O nome indica com clareza quem é o protagonista da história. Quem não conhecia a história — eu incluso — eventualmente pode perceber que as figuras famosas mesmo são as filhas que cresceram para se tornar mesmo duas tenistas exímias, e então estranhar que o filme tenha sido feito para contar a história do pai delas. Essa é a parte curiosa da proposta de “King Richard”: explorar uma figura importante, não a mais importante da grande história. E é assim que ele se porta por tempo, até começar a mudar o foco da história progressivamente para as meninas e depois, sem muita explicação, para só uma delas. Das três outras irmãs, duas não me recordo do nome e uma participa muito brevemente de uma subtrama curta antes de desaparecer. Agora, desaparecer com uma das principais? É em momentos como esse que “King Richard” demonstra problemas de narrativa descompensada e até longa demais, eventualmente perdendo um tanto o foco e finalizando num clímax que centraliza todas as resoluções num mesmo ponto sem muita organicidade.
A pior parte dessa tendência de perder o brilho é de longe, muito longe, a trilha sonora composta por Kris Bowers. Se há algo que exclama clichê nessa obra é a parte musical que falha em acompanhar os sentimentos pedidos pela trama, os momentos que pedem uma melodia para acentuar uma nota emocional ou estabelecer tom. É universal a sensação de que “King Richard” trata seus eventos com a leveza de quem já sabe que o sucesso é garantido no final. Obviamente, é assim que as coisas de fato aconteceram, o que não deveria impedir o filme de ao menos tentar enganar o espectador por alguns momentos e fingir que de fato há algum risco de fracasso. Nesse quesito, a curva dramática tem a mesma potência de uma historinha de Tik-Tok sobre alguém famoso com música feliz ao fundo.

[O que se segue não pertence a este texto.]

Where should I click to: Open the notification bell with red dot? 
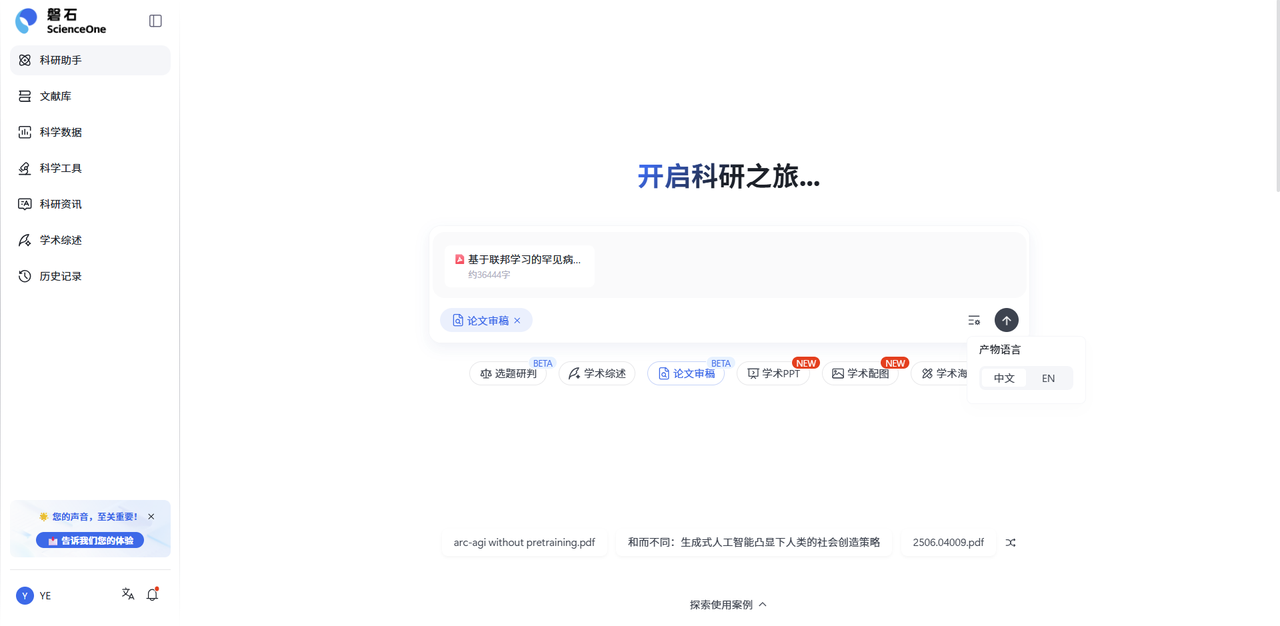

Por sorte, “King Richard” não foi mais um “Seven Pounds”. Ao menos no que tem a ver com Will Smith, não há do que reclamar; nem de sua performance, nem de seu personagem ou de sua caracterização. No mínimo, esse não é um veículo para o ator promover a imagem impecável, carismática e de amigão da turma que ele manteve por muito tempo. Ainda que o roteiro aparentemente tenha limpado um pouco a imagem de Richard Williams, escondendo partes menos elegantes de sua personalidade e de sua história, fica evidente que não é uma distorção que tenta glorificar artificialmente sua figura. Em outras palavras, fica claro que Smith não tem medo de sujar as mãos ou a imagem cinematográfica que ele sempre tentou conservar. O resultado só não é melhor pela abordagem exageradamente branda na maior parte do filme.